How to Achieve Uniform Coating Adhesion on Non-Conductive Substrates Using Plastic Spraying Electrophoresis?
Publish Time: 2026-01-15
In industrial practice, "plastic spraying electrophoresis" does not usually refer to a true electrophoresis process, but rather a general term for "applying a spray coating combined with an electrophoretic effect or composite pretreatment to the surface of plastic parts," or it refers to a modified electrophoresis applied to plastic surfaces that have undergone special conductive treatment.
I. Core Challenges: The Insulation and Low Surface Energy of Plastics
Untreated plastic surfaces have high resistivity, making it impossible to form an effective electric field, resulting in the inability of electrophoretic coating particles to deposit directionally. Simultaneously, most plastics have low surface energy and lack active groups, making coating wetting difficult and adhesion poor. Forced spraying can easily lead to problems such as orange peel, pinholes, exposed substrate edges, or coating peeling.
II. Key Path to Achieving Uniform Adhesion: Conductive Pretreatment
To achieve a near-electrophoretic uniform coating on plastics, the surface must first be made conductive. Mainstream methods include:
1. Chemically Plated Conductive Layer: A continuous metal film is formed on the plastic surface through sensitization, activation, and chemical copper/nickel plating. This method is costly and complex, and is mostly used for electromagnetic shielding or highly decorative parts, but it can support subsequent electrophoresis.
2. Conductive Primer Spraying: A more economical and practical method is to first spray a layer of primer containing conductive fillers. After the primer dries, it forms a conductive network, giving the plastic part a "metal-like" surface, thus allowing for electrostatic spraying—this is the mainstream process described in the question.
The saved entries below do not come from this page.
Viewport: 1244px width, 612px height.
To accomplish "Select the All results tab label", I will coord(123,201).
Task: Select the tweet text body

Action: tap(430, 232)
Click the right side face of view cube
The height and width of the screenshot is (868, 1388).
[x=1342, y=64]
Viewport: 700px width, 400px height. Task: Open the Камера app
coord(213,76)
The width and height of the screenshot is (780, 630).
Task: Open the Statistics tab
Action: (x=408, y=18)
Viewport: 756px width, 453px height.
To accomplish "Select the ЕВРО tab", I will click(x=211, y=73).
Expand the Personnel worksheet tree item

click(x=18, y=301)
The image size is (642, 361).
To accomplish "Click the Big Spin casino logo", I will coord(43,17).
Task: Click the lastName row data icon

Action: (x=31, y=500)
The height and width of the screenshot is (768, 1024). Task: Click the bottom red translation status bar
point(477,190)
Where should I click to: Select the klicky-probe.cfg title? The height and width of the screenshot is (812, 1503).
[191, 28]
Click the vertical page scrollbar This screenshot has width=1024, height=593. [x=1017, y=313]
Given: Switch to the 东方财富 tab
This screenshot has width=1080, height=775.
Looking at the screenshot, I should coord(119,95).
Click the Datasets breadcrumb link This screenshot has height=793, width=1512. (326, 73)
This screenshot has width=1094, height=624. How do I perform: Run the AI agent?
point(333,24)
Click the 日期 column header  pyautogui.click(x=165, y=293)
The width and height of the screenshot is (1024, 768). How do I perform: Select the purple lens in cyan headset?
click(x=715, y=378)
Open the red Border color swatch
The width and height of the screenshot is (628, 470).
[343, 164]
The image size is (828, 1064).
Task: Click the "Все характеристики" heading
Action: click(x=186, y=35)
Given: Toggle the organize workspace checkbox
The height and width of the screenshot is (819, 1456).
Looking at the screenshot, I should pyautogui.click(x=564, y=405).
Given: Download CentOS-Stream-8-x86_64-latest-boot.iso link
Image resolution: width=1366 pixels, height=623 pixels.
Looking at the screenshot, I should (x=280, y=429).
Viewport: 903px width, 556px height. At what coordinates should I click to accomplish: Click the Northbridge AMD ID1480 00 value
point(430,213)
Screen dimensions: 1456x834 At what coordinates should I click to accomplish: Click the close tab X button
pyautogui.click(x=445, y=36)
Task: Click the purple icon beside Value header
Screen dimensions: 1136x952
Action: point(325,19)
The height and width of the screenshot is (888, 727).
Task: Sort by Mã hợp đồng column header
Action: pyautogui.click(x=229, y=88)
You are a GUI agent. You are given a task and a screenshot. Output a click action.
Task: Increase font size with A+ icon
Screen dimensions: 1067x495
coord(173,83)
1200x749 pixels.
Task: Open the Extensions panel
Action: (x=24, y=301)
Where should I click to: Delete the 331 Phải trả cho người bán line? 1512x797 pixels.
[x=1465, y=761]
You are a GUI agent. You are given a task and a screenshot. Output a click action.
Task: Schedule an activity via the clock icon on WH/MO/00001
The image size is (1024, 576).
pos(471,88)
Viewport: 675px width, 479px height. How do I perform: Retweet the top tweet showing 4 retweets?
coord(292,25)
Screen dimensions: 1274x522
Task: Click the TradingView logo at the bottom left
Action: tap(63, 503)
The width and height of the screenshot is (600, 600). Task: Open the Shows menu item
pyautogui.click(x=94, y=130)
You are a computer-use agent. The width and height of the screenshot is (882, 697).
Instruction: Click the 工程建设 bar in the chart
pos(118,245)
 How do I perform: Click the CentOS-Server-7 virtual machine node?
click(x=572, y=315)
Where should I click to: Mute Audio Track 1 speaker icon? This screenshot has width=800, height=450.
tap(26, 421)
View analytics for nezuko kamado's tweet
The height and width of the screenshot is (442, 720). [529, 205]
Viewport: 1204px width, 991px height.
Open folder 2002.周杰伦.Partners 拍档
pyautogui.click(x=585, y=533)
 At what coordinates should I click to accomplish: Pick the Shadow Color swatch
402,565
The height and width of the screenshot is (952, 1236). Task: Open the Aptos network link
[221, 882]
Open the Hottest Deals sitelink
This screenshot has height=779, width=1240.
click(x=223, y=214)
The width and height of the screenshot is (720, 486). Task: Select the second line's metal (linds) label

3. Plasma or Flame Treatment: Through high-energy surface modification, polar groups such as -OH and -COOH are introduced to increase surface energy. Although it cannot conduct electricity, it significantly improves the wetting and adhesion of ordinary spraying.
III. Actual Mainstream Process: Electrostatic Spraying Replaces "Electrophoresis" Function
According to the question's description of "thermoplastic or thermosetting powder coatings being adsorbed by an electrostatic spray gun…", it can be inferred that the widely used method on plastic products such as shelves and appliance casings is actually electrostatic powder spraying, not true electrophoresis. Its "uniform adhesion" mechanism is as follows:
The plastic part is grounded after being treated with a conductive primer, becoming the "cathode";
Negatively charged powder particles are adsorbed onto the workpiece surface in the electrostatic field, forming an initial uniform coverage;
During high-temperature curing, the powder melts and flows, filling microscopic unevenness and forming a continuous film thickness.
Although it cannot achieve the advantages of "strong penetration and uniform internal cavity" of metal electrophoresis, electrostatic spraying can provide a sufficiently uniform and colorful protective layer for simple structures and low-precision external surfaces.
IV. Limitations and Applicable Boundaries
Because it relies on a surface conductive layer and electrostatic adsorption, this process still suffers from insufficient coverage in complex internal cavities and deep recesses; and the coating thickness fluctuates significantly, making it difficult to meet precision fitting requirements—this explains why it is mainly used in "occurrences with low precision requirements." Furthermore, color changes require thorough cleaning of the spray gun and powder supply system, resulting in a long cycle and making it unsuitable for small-batch, multi-color production.
Plastic spraying electrophoresis essentially simulates the uniform coverage effect of electrophoresis through conductive pretreatment + electrostatic powder spraying. Its core technology lies in breaking down the insulation barrier of plastics by constructing temporary conductive paths through physical or chemical means, thereby achieving uniform coating adhesion through electrostatic adsorption. Although it has limitations in terms of precision and adaptability to complex structures, it has become a pragmatic choice for plastic surface coating in high-volume, low-precision scenarios such as shelves and appliance casings due to its comprehensive advantages of controllable cost, diverse colors, and moderate corrosion resistance.